Insurance and Policies

Most automotive companies provide insurance for their customers, either short-term (driveaway insurance) or long-term (service plans, roadside assistance, extended warranty). Not all of these policies can be created through the same insurance company, and in most cases, more than one provider is involved. But for the sake of simplicity, we'll imagine we have a single insurance provider we're integrating with, which will be through the on-premise SFTP server.

We'll receive the insurance information overnight on the SFTP and ingest it into Fabric using the On-Premise Data Gateway.

Online Registers

Many companies provide datasets you can use, and some of them you can integrate by sending your customer base and having them run sanity checks or enrich it with their data. Two of the (sadly) popular ones are Bereavement Registers and Goneaway Registers. You send your customer data to them, and they regularly scan and let you know if a particular customer is deceased or moved out of the country. This information is helpful if you're building marketing campaigns and don't want to send emails to people who are dead or moved away.

I didn't show the complete integration in the design, but their outputs are usually shared via SFTP. I've chosen an example where the Register company has the SFTP server in this instance so that it would be a pull from SFTP.

Connected Vehicles

In the new era of IoT, everything is connected to the Internet, even the cars.
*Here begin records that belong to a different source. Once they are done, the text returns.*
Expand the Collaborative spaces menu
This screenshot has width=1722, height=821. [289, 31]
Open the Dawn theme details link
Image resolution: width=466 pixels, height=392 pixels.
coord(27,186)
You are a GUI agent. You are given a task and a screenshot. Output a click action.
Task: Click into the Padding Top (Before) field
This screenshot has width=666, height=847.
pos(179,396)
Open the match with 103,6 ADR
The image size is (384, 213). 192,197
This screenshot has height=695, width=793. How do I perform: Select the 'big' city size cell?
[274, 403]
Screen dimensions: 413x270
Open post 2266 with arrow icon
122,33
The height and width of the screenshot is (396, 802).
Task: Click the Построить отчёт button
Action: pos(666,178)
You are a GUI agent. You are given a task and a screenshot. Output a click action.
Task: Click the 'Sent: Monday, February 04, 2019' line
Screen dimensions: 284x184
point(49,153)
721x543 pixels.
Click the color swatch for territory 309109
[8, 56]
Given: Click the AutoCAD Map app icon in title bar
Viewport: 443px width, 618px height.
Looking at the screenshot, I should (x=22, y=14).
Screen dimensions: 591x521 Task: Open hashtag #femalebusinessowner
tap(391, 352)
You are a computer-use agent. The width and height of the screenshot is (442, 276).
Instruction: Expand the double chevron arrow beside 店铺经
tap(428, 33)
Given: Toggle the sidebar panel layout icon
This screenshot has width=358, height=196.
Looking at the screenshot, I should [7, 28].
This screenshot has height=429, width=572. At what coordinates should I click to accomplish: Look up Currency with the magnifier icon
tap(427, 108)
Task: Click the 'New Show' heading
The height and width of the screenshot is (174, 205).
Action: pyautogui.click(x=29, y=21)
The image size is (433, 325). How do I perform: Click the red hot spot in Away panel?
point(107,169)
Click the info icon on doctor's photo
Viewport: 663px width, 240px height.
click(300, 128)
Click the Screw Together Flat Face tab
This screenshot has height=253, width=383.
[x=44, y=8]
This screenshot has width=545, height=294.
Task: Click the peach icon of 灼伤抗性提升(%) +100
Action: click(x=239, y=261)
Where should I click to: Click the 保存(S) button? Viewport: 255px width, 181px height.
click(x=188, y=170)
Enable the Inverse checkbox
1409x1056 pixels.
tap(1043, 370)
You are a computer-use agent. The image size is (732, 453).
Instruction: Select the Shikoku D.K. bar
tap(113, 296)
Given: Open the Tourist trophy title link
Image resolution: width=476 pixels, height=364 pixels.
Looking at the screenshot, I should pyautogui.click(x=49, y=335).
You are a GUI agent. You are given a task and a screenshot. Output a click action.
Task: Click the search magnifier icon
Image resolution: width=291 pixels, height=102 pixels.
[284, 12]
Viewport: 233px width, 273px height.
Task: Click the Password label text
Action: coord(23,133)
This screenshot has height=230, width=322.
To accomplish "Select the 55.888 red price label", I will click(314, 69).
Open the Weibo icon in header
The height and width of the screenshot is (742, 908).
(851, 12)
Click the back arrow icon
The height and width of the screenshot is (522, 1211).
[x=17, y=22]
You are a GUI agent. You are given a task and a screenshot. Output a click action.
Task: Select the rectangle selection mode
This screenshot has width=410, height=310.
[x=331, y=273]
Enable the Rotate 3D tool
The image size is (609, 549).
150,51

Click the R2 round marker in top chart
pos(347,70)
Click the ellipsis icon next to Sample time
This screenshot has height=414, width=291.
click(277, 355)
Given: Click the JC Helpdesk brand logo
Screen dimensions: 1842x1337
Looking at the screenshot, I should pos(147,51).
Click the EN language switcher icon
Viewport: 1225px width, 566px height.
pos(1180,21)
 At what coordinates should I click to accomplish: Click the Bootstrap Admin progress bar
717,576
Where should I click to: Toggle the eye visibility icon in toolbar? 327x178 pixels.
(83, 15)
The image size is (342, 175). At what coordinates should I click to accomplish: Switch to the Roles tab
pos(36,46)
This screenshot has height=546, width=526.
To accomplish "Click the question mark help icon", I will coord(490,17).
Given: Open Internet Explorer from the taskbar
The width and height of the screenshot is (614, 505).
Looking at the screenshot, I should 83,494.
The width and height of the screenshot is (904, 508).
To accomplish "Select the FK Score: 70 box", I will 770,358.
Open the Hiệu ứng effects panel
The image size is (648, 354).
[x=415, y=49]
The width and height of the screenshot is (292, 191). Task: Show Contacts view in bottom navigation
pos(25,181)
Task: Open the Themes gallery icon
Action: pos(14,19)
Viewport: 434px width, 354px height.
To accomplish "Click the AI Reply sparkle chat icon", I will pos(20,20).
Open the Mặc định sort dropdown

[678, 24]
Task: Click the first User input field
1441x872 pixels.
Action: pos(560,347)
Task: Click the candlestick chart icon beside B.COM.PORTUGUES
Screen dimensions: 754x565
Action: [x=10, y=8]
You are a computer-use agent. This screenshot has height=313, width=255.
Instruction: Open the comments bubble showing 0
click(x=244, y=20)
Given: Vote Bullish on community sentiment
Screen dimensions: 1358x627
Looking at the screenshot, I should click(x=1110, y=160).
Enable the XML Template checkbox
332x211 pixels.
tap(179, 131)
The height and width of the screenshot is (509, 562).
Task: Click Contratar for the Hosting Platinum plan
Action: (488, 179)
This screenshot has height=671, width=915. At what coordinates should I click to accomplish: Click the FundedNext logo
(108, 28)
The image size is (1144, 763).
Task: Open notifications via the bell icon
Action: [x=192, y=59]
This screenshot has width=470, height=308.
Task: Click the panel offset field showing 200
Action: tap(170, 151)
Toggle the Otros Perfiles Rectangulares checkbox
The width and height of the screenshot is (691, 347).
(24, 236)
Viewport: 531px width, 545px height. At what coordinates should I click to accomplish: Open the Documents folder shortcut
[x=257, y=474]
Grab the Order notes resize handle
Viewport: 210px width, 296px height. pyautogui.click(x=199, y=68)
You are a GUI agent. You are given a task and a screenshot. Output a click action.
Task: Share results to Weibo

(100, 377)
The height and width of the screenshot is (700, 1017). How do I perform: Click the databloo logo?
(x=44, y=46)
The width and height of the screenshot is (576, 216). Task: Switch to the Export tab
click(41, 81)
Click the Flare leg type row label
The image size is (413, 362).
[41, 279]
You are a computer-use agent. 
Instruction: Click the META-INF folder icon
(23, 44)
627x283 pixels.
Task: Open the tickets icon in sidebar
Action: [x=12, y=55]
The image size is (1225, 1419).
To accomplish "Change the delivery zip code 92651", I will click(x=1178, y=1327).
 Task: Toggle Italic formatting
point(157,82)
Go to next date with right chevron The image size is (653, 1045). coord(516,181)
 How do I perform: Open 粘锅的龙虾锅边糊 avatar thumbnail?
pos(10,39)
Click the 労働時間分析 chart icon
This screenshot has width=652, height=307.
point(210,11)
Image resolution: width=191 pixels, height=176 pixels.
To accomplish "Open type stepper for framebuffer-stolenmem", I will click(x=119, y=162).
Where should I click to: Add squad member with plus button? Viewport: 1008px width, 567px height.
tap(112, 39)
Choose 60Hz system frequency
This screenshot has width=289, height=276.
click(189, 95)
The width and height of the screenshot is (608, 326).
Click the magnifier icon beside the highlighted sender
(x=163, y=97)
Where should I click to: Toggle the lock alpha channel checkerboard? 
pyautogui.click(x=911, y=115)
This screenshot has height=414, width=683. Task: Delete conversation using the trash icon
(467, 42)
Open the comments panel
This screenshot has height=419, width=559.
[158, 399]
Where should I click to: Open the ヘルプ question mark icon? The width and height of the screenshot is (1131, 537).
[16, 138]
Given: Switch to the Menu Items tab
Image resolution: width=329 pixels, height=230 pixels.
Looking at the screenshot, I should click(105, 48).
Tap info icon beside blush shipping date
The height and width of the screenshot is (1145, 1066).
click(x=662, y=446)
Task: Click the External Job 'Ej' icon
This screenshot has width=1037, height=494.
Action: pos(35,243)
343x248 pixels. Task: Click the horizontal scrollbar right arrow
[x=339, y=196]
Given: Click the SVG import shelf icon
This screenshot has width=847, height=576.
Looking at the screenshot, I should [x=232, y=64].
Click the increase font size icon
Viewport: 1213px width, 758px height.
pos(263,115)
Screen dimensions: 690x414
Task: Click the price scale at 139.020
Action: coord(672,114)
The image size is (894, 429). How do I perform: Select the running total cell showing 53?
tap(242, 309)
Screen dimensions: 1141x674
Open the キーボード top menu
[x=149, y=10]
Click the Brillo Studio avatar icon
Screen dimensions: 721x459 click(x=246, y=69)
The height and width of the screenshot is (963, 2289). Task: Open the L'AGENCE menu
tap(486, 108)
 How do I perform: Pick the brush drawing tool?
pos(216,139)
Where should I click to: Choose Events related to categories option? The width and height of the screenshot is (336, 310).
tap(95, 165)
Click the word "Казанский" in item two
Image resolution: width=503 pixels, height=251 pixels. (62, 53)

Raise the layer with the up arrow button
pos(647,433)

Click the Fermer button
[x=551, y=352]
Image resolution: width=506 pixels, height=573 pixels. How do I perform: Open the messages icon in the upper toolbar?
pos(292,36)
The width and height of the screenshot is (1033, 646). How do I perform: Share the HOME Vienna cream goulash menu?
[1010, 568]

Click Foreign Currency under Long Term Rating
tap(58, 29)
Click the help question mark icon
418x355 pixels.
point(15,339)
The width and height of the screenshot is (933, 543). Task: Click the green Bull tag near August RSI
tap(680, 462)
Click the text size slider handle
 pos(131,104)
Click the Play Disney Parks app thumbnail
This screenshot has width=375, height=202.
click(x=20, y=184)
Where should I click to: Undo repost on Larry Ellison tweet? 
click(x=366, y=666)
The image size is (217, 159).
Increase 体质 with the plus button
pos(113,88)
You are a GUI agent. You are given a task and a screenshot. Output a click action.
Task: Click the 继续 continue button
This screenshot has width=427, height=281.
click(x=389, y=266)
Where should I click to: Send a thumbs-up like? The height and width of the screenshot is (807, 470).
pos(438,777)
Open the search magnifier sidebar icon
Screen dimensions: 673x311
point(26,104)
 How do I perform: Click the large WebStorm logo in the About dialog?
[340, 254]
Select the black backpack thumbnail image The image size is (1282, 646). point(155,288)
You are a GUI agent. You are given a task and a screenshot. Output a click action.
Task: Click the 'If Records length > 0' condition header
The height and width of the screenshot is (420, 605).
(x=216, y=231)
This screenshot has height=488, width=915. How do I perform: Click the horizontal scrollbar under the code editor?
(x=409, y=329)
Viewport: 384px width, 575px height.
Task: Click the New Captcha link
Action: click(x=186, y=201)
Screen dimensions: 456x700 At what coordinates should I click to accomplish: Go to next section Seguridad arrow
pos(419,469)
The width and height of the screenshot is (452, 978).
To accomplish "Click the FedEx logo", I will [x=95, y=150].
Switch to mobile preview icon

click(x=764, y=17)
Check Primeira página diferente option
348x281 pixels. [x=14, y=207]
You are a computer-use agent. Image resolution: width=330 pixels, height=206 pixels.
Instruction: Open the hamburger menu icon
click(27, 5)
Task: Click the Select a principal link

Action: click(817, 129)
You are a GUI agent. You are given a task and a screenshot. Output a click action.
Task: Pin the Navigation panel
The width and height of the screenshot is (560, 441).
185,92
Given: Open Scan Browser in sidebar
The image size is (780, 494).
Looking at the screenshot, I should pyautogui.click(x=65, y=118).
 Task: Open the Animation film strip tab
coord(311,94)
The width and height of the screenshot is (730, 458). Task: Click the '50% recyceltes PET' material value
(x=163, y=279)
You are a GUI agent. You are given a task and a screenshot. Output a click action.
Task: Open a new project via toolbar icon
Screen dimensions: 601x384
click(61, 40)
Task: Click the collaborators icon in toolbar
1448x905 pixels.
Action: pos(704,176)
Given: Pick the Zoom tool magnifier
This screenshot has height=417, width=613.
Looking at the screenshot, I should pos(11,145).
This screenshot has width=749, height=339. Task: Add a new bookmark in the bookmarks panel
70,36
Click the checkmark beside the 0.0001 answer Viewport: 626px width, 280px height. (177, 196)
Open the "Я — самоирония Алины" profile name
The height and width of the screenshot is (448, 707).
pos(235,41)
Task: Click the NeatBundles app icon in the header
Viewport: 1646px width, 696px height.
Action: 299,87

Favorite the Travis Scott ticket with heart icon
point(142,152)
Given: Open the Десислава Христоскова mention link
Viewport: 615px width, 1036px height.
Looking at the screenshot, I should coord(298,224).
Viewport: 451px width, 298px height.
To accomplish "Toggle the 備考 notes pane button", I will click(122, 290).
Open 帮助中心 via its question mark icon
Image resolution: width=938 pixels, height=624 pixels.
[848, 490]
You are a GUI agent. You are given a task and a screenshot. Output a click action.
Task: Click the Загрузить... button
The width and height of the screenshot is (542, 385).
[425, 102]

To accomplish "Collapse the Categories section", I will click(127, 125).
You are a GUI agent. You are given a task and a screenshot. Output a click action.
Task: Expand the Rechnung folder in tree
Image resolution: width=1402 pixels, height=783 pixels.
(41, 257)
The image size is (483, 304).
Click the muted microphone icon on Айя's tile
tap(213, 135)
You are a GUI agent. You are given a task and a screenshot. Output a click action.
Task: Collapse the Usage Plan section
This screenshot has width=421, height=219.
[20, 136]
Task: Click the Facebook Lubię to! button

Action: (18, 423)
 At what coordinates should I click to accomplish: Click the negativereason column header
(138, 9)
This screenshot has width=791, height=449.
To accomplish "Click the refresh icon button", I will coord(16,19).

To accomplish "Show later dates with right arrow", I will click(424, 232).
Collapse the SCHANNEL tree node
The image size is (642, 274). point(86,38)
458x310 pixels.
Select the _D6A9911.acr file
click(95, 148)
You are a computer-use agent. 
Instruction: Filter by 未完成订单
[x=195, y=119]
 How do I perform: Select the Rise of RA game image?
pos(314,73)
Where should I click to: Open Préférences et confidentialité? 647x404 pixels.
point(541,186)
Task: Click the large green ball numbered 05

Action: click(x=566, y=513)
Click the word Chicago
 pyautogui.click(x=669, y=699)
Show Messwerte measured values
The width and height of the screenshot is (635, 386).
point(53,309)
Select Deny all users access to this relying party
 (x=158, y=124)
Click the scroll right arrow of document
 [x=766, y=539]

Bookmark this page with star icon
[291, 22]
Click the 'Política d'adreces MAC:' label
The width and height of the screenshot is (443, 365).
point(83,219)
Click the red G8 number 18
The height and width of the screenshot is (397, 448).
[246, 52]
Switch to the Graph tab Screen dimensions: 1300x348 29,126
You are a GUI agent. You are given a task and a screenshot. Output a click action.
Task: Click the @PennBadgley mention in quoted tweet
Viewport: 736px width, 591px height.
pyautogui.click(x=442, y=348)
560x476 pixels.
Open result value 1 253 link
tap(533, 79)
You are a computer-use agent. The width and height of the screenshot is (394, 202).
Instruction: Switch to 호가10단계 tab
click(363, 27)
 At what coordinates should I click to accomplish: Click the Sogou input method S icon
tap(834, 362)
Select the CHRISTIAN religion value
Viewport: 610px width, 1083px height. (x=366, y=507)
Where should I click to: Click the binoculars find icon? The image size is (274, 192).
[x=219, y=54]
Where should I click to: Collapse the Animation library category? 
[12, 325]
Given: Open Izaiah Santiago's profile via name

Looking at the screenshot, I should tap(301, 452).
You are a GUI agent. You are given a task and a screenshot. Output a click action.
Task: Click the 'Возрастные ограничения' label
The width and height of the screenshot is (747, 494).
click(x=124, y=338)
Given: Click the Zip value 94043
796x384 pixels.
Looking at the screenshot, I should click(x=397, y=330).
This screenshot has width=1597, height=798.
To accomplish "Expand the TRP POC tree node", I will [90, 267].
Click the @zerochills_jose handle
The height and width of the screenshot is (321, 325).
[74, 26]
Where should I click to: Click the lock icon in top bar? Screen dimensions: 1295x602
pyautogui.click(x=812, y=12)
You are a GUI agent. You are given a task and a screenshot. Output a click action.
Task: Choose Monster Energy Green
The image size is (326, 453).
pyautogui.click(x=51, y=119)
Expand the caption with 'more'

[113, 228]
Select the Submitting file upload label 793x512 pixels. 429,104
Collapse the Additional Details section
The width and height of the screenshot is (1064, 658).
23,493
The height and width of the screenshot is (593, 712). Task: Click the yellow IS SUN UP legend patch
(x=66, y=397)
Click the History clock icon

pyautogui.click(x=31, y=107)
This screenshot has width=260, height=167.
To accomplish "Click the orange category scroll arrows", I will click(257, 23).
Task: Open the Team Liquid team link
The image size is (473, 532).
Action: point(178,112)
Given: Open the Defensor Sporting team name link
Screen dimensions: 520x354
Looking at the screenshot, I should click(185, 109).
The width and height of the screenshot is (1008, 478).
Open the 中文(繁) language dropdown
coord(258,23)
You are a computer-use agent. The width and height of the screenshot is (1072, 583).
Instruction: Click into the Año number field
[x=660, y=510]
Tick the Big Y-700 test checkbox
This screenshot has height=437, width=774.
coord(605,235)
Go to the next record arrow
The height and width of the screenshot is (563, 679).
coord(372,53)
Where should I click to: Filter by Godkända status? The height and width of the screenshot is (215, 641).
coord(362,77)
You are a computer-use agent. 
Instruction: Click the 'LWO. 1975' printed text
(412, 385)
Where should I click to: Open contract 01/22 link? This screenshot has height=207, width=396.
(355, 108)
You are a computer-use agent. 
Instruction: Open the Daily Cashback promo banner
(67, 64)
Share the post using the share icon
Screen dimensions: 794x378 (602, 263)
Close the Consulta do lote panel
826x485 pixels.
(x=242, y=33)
There are many reasons why a car would be connected: Roadside assistance, emergency services, anti-theft location tracking, etc., but we'll choose a basic example here: To receive car mileage every hour. It's not an exact use case, but rather than jumping into the world of personal data like location, it's a more straightforward use case where you might receive thousands of messages per second to demonstrate the streaming capabilities more lightly.

We'll imagine collecting the events coming from the cars into an Azure Event Hub, but we won't go into the details on how, as it's not really the use case here. We'll receive the events from the Event Hub and then process them into Bronze and Silver tables using Structured Streaming.

ServiceNow

I included ServiceNow to demonstrate a popular SaaS service connectivity in the picture and a use case where Fabric doesn't have a native connector, and it has to be supplemented with an Azure component, such as Azure Data Factory.

We'll use the ADF's ServiceNow connector to query the ServiceNow instance and then write into the storage account for Fabric to pick it up using the VNET Data Gateway.

Microsoft Dynamics 365 and Dataverse

Microsoft Dynamics 365 uses Dataverse as its data storage, which has a capability called Synapse Link to publish the data to ADLS Gen2 and the Synapse Analytics Workspaces. Microsoft plans to release a new version of Synapse Link, which will start supporting Fabric as the destination for your data. This will allow the data to land onto a Fabric Workspace instead of a Synapse one and easily get the data ingested into the Bronze and Silver layers.

We'll only include a sample scenario here to prove our integration method viable, and that will be the Contact entity sent to the Fabric landing area. We'll query the incoming data using the last updated date and only receive the data that's been new or updated. We could implement it using Synapse Link's append-only mode, best reserved for more complicated scenarios.